但凤仪就像消失似的,连那两个翠娘给她的属下也不见踪影,看着胖女人更加大声的骂着追来。
皱着眉。
春含雪只得拉着少年向人群少的地方跑去,但她又不知道往那里跑,那少年紧紧挨在她身边,惶恐无比,温热的身体散发着淡淡的清香,奴隶市场的门猛然被撞开,威力十足的铁骑发出轰隆的马踏声震动了地面,人群一下子更加慌乱,所有人惊恐的尖叫着,不知是谁撞到了春含雪身上。
她与那红发少年一起跌向一个墙壁上,那墙壁突然裂开一条缝,一只白皙的手抓着春含雪的胳膊,一把将她跟少年给拉了进去,门迅速被关上,有人般了大石头将门堵住,还落下了石栓,等春含雪看清眼前的人时,才发现拉她的人是那黑衣美少年。
而他们一群人在一个洞里。
少年看向她身边的小令奴,清冷的面容一变,冷哼了一声,“急中色鬼,‘择花令’你也敢碰,我看你是活得不耐烦,他是被别人买下的,你还是快把他还回去,别惹祸上身。”他又打量他一眼,脸色更冷,“红发碧眼,还是稀奇货,价格非常昂贵,十万两金打底,你有钱带他走吗?”
旁边的人都看向她身边的红发少年,春含雪皱眉问那黑衣美少年,“你们有没有见过之前跟在我身边的侍从,我刚才还牵着他躲避人群,一转眼他就不见了,手里就牵上了他,他不愿意跟着买主,而且,人都已经在手上了我干嘛还要花钱。”
怎么牵上的,春含雪都没明白,牵着凤仪的时候一直有人撞她,她是松了一下手,但又立马拉住了,没想到会拉错了?
黑衣少年似笑非笑,扬起嘴角又冷道,“你到是会占便宜,”他移头看向别的人,“你们看到她的侍从了吗?”
有一个人站了出来,沉声道,“我看到了,那孩子与小姐冲散了,就被小姐身边的两个护卫带走了。”
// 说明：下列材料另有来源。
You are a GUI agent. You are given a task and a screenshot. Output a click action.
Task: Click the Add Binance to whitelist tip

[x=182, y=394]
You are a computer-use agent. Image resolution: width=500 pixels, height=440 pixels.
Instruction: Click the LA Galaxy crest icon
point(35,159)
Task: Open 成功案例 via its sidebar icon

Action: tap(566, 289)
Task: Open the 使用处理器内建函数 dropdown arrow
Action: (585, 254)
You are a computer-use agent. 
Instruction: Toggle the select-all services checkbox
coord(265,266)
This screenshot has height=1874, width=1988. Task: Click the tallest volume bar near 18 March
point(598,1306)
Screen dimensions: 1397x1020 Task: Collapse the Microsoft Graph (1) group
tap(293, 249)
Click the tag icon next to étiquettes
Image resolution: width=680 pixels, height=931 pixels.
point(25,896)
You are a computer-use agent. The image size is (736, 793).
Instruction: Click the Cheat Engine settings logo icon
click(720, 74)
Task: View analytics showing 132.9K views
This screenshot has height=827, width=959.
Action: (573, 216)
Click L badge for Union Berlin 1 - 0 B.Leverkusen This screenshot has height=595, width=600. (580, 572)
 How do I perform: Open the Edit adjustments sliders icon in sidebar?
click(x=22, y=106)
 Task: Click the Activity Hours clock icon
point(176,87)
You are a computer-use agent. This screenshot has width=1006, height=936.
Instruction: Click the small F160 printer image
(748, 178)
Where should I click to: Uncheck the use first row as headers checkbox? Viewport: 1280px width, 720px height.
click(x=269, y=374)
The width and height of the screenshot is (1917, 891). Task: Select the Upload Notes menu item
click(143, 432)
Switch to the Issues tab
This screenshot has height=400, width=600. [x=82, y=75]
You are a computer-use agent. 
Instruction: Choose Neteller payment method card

春含雪松了口气,是被翠娘给她的两个打手带走了,只要跟着她们应该没事。
外面的铁骑马踏声更重了,有人凝重道,“公子,我们快走吧,等他们发现这里就完了,主子身体受了重伤,又被下了重药,必须要医治了。”
黑衣美少年点下头,说了句走。
便潇洒的一挥手,一转身,长发上系着的红色绸缎飘起来,他走了两步,又转头对春含雪道,“你要来的话就快点,这里只有这一条通向外面的路,跟着我们,要是被抓了,你们就是同罪的犯人了,呵。”
他嘲笑了一声,又变成那清冷的模样,迅速指挥着人背着刚才他们救下的奴隶,向洞的另一边头走去。
“小姐,我叫青瑶,我愿意跟着小姐。”
春含雪刚跟上他们,贴在她身上的‘择花令’就在她耳边自报了名字,他声音无比可怜惹人怜惜,紧紧抱着她的胳膊不松手。
翠娘说过,‘择花令’是她们普通人完全不能碰的,现在好了,她身边就有一个,还非要跟着她的稀奇货,这一带回去,他这模样还能见人吗?
“你会干活吗?”
春含雪又凝起眉头,她一个奴隶也没买成,还倒霉的把凤仪搞丢了,只能带这个回去先用着吧,反正都是奴隶,只要使用方法得当,不管什么样的奴隶都能发挥想要的作用,家里的活,必须有人给凤仪分担了。
“会……会,奴婢什么都会,馆里什么都教过了。”
什么姿势都会,什么娇媚的声音都能叫出来,什么勾人的本事已经学得滚瓜烂熟,教坊官说他是所有学员里最聪明的,能把这么全的活学得十成十,天下有少。
“那就好。”
洗衣,做饭,打扫,缝补衣服,给她整理书房,家里的院子要重新整理,也不知青瑶这小胳膊小腿能不能挖得动坑,这地方真不错,什么东西都教。